One of the basic observations from the atomic learning workshop is that gradient-based optimization is pervasive. For example, at least 7 (of 12) speakers used the word ‘gradient’ in their talk and several others may be approximating a gradient. The essential useful quality of a gradient is that it decouples local updates from global optimization. Restated: Given a gradient, we can determine how to change individual parameters of the system so as to improve overall performance.
It’s easy to feel depressed about this and think “nothing has happened”, but that appears untrue. Many of the talks were about clever techniques for computing gradients where your calculus textbook breaks down.
- Sometimes there are clever approximations of the gradient. (Simon Osindero)

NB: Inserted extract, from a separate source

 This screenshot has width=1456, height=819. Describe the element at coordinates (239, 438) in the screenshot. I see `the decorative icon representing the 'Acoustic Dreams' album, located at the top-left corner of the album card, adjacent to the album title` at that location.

- Sometimes we can compute constrained gradients via iterated gradient/project steps. (Ben Taskar)
- Sometimes we can compute gradients anyways over mildly nondifferentiable functions. (Drew Bagnell)
- Even given a gradient, the choice of update is unclear, and might be cleverly chosen (Nic Schraudolph)
Perhaps a more extreme example of this is Adaboost which repeatedly reuses a classifier learner to implicitly optimize a gradient. Viewed as a gradient optimization algorithm, Adaboost is a sublinear algorithm (in the number of implicit parameters) when applied to decision trees.